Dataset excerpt

** start **

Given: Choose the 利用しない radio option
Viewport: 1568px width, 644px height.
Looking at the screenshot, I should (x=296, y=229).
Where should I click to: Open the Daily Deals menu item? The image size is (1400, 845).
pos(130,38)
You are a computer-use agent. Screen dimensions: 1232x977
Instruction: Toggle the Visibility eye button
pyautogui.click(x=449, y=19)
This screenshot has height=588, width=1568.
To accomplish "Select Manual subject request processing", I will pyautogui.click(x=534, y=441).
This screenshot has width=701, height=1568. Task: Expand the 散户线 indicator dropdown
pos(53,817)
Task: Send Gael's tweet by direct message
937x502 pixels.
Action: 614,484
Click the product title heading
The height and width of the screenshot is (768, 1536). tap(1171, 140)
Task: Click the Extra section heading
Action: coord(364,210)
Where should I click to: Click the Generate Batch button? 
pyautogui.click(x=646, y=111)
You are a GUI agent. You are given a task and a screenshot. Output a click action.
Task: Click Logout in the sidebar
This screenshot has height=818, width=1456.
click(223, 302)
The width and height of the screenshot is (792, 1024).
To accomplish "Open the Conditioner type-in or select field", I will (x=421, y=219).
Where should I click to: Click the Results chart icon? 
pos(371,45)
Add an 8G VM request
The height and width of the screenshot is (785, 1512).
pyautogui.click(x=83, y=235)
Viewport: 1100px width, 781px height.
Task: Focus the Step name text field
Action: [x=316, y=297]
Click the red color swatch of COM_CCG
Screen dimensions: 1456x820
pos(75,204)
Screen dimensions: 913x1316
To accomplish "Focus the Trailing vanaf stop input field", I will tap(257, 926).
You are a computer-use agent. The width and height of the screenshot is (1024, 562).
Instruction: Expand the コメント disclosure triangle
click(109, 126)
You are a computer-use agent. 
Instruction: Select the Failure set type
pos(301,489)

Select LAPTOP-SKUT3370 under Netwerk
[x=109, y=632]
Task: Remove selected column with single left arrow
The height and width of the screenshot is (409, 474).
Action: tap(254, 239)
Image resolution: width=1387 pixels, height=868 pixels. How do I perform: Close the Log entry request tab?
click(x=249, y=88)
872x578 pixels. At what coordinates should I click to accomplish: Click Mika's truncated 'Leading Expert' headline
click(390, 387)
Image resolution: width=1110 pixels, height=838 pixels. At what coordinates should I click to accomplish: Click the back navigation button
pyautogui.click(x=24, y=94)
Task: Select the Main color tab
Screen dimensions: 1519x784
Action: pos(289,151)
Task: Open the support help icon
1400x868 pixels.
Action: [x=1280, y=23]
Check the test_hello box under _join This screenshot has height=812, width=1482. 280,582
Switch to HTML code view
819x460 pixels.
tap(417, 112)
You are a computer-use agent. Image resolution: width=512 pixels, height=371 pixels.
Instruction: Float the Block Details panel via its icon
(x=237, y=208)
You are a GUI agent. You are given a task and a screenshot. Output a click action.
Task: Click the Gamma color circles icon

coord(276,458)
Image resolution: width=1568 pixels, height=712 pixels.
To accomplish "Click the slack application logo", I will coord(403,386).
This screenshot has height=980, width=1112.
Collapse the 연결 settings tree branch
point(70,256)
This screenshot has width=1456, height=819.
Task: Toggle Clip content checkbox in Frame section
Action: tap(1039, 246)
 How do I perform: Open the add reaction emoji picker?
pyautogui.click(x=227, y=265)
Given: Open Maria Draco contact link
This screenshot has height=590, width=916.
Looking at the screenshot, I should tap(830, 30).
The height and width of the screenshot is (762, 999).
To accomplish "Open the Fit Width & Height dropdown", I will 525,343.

** end **

• [TASK DETAILS] Could you recast every line of the entries above as a JSON list of strings, one string per line, with the blank lines left out?

• [SOLUTION BELOW]
[
  "Given: Choose the 利用しない radio option",
  "Viewport: 1568px width, 644px height.",
  "Looking at the screenshot, I should (x=296, y=229).",
  "Where should I click to: Open the Daily Deals menu item? The image size is (1400, 845).",
  "pos(130,38)",
  "You are a computer-use agent. Screen dimensions: 1232x977",
  "Instruction: Toggle the Visibility eye button",
  "pyautogui.click(x=449, y=19)",
  "This screenshot has height=588, width=1568.",
  "To accomplish \"Select Manual subject request processing\", I will pyautogui.click(x=534, y=441).",
  "This screenshot has width=701, height=1568. Task: Expand the 散户线 indicator dropdown",
  "pos(53,817)",
  "Task: Send Gael's tweet by direct message",
  "937x502 pixels.",
  "Action: 614,484",
  "Click the product title heading",
  "The height and width of the screenshot is (768, 1536). tap(1171, 140)",
  "Task: Click the Extra section heading",
  "Action: coord(364,210)",
  "Where should I click to: Click the Generate Batch button? ",
  "pyautogui.click(x=646, y=111)",
  "You are a GUI agent. You are given a task and a screenshot. Output a click action.",
  "Task: Click Logout in the sidebar",
  "This screenshot has height=818, width=1456.",
  "click(223, 302)",
  "The width and height of the screenshot is (792, 1024).",
  "To accomplish \"Open the Conditioner type-in or select field\", I will (x=421, y=219).",
  "Where should I click to: Click the Results chart icon? ",
  "pos(371,45)",
  "Add an 8G VM request",
  "The height and width of the screenshot is (785, 1512).",
  "pyautogui.click(x=83, y=235)",
  "Viewport: 1100px width, 781px height.",
  "Task: Focus the Step name text field",
  "Action: [x=316, y=297]",
  "Click the red color swatch of COM_CCG",
  "Screen dimensions: 1456x820",
  "pos(75,204)",
  "Screen dimensions: 913x1316",
  "To accomplish \"Focus the Trailing vanaf stop input field\", I will tap(257, 926).",
  "You are a computer-use agent. The width and height of the screenshot is (1024, 562).",
  "Instruction: Expand the コメント disclosure triangle",
  "click(109, 126)",
  "You are a computer-use agent. ",
  "Instruction: Select the Failure set type",
  "pos(301,489)",
  "Select LAPTOP-SKUT3370 under Netwerk",
  "[x=109, y=632]",
  "Task: Remove selected column with single left arrow",
  "The height and width of the screenshot is (409, 474).",
  "Action: tap(254, 239)",
  "Image resolution: width=1387 pixels, height=868 pixels. How do I perform: Close the Log entry request tab?",
  "click(x=249, y=88)",
  "872x578 pixels. At what coordinates should I click to accomplish: Click Mika's truncated 'Leading Expert' headline",
  "click(390, 387)",
  "Image resolution: width=1110 pixels, height=838 pixels. At what coordinates should I click to accomplish: Click the back navigation button",
  "pyautogui.click(x=24, y=94)",
  "Task: Select the Main color tab",
  "Screen dimensions: 1519x784",
  "Action: pos(289,151)",
  "Task: Open the support help icon",
  "1400x868 pixels.",
  "Action: [x=1280, y=23]",
  "Check the test_hello box under _join This screenshot has height=812, width=1482. 280,582",
  "Switch to HTML code view",
  "819x460 pixels.",
  "tap(417, 112)",
  "You are a computer-use agent. Image resolution: width=512 pixels, height=371 pixels.",
  "Instruction: Float the Block Details panel via its icon",
  "(x=237, y=208)",
  "You are a GUI agent. You are given a task and a screenshot. Output a click action.",
  "Task: Click the Gamma color circles icon",
  "coord(276,458)",
  "Image resolution: width=1568 pixels, height=712 pixels.",
  "To accomplish \"Click the slack application logo\", I will coord(403,386).",
  "This screenshot has height=980, width=1112.",
  "Collapse the 연결 settings tree branch",
  "point(70,256)",
  "This screenshot has width=1456, height=819.",
  "Task: Toggle Clip content checkbox in Frame section",
  "Action: tap(1039, 246)",
  " How do I perform: Open the add reaction emoji picker?",
  "pyautogui.click(x=227, y=265)",
  "Given: Open Maria Draco contact link",
  "This screenshot has height=590, width=916.",
  "Looking at the screenshot, I should tap(830, 30).",
  "The height and width of the screenshot is (762, 999).",
  "To accomplish \"Open the Fit Width & Height dropdown\", I will 525,343."
]